___ Source records ___
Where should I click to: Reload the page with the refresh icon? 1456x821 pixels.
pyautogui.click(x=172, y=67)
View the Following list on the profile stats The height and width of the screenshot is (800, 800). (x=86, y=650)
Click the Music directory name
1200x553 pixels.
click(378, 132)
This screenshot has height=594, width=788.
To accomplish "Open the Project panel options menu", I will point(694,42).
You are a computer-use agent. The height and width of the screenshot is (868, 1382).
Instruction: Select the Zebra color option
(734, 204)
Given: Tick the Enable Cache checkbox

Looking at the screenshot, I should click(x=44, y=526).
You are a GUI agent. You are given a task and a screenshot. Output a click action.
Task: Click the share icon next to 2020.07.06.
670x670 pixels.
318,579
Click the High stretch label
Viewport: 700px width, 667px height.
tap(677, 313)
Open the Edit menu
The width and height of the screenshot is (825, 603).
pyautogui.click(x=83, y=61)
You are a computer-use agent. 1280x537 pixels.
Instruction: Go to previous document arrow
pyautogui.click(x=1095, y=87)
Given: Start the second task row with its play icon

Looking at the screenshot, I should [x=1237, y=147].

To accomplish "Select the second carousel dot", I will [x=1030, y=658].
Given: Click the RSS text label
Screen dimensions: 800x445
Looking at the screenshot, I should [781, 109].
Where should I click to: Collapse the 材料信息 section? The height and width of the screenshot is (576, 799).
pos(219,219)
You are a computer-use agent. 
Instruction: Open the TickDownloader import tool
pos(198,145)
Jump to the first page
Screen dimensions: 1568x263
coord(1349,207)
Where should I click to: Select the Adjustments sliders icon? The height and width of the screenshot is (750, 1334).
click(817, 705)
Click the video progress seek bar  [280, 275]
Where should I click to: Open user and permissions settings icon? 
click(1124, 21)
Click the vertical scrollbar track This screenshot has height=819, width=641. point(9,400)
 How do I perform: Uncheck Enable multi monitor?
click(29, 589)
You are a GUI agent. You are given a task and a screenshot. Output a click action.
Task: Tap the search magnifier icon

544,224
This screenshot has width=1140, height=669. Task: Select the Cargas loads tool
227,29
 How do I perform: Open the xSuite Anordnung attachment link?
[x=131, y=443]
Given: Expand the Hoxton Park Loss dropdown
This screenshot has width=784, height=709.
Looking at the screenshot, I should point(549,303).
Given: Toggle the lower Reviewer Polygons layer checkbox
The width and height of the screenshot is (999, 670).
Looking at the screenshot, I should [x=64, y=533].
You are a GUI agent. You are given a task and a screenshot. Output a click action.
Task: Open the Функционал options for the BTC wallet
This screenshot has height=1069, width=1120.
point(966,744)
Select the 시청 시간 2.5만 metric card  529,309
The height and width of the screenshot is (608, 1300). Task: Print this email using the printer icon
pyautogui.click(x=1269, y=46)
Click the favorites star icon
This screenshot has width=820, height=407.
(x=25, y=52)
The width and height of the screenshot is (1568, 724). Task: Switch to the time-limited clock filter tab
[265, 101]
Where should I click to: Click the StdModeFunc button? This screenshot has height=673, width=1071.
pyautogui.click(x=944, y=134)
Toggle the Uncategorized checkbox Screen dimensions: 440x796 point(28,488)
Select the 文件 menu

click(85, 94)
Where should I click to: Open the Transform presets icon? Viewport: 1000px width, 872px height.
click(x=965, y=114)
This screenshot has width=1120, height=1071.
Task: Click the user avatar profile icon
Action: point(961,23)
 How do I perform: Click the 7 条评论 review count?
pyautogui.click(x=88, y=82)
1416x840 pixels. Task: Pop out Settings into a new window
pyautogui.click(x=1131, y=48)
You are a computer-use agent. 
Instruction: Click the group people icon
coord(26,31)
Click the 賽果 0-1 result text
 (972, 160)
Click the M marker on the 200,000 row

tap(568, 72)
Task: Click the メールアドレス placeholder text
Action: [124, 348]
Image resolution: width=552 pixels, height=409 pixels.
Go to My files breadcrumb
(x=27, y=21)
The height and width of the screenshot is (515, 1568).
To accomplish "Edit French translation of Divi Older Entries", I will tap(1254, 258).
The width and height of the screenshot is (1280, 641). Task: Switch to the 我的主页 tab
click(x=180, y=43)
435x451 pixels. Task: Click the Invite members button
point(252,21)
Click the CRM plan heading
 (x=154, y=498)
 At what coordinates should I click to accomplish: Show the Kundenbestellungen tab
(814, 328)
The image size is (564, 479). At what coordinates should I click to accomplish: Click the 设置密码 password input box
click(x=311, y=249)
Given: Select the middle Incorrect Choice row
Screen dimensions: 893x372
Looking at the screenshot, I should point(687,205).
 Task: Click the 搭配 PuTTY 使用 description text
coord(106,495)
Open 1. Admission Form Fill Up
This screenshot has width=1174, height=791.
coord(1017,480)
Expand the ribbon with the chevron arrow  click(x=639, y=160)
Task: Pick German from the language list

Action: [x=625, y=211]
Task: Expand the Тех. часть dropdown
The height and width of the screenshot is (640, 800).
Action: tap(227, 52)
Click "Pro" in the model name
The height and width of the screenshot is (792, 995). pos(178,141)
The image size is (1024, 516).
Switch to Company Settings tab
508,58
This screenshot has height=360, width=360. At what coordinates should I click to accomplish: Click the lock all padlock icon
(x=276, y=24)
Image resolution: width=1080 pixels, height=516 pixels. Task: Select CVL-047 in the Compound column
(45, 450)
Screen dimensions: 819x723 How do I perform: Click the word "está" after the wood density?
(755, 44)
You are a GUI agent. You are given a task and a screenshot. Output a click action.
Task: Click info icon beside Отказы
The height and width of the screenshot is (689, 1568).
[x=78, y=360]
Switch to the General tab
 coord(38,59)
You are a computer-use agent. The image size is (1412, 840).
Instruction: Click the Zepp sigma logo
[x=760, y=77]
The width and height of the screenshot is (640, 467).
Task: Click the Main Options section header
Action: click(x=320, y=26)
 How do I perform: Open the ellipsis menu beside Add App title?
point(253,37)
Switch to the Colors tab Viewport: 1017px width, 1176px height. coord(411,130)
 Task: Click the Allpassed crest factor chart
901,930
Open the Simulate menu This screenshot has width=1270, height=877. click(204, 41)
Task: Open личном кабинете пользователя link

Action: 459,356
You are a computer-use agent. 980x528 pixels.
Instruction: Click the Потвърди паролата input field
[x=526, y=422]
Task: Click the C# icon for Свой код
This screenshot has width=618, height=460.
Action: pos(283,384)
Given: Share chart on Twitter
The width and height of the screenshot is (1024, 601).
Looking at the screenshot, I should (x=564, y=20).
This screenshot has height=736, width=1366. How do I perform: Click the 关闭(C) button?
___
The problem: Would you return all lines from the preceding listing that contain the word "Edit"?

Exercise response:
Open the Edit menu
To accomplish "Edit French translation of Divi Older Entries", I will tap(1254, 258).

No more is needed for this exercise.